WRITTEN TASK =>
Please copy out the rows below word for word, starting at the first one and ending with the line that contains "The height and width of the screenshot is (1272, 954).", including both.

^^^^

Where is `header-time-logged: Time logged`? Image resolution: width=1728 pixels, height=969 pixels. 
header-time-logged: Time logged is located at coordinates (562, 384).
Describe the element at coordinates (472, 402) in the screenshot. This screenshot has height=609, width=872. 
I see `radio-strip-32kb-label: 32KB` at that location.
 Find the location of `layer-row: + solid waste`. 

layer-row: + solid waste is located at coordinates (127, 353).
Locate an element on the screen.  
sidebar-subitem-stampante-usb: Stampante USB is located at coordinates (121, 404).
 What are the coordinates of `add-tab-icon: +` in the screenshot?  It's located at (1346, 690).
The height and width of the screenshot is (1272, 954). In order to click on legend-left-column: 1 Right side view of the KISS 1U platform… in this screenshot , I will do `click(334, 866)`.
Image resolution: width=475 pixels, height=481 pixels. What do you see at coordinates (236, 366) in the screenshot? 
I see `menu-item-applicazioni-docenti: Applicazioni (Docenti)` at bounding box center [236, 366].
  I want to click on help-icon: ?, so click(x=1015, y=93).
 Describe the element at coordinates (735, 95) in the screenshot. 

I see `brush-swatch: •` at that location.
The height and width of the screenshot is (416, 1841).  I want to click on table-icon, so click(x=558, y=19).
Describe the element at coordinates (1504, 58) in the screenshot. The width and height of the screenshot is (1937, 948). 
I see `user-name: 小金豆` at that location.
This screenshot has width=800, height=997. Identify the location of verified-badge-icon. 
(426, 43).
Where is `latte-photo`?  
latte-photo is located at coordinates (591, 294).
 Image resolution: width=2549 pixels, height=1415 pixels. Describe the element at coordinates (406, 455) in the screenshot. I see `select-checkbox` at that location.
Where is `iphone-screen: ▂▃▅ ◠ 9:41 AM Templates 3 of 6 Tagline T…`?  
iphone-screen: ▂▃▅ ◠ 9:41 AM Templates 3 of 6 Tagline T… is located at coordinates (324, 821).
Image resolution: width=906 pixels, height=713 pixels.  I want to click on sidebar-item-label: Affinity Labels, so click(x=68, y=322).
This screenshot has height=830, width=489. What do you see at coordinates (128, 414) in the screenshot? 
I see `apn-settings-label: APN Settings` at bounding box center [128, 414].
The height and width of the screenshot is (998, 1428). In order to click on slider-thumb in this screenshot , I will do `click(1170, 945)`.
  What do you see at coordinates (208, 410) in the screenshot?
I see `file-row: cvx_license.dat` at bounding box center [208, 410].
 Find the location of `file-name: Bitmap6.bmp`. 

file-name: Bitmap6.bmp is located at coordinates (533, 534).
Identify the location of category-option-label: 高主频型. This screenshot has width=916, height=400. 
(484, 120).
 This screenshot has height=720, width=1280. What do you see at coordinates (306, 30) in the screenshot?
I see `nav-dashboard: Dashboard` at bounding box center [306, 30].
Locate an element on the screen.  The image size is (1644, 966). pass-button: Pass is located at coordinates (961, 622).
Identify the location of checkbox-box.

^^^^

SOLUTION TO THIS TASK =>
Where is `header-time-logged: Time logged`? Image resolution: width=1728 pixels, height=969 pixels. 
header-time-logged: Time logged is located at coordinates (562, 384).
Describe the element at coordinates (472, 402) in the screenshot. This screenshot has height=609, width=872. 
I see `radio-strip-32kb-label: 32KB` at that location.
 Find the location of `layer-row: + solid waste`. 

layer-row: + solid waste is located at coordinates (127, 353).
Locate an element on the screen.  
sidebar-subitem-stampante-usb: Stampante USB is located at coordinates (121, 404).
 What are the coordinates of `add-tab-icon: +` in the screenshot?  It's located at (1346, 690).
The height and width of the screenshot is (1272, 954). In order to click on legend-left-column: 1 Right side view of the KISS 1U platform… in this screenshot , I will do `click(334, 866)`.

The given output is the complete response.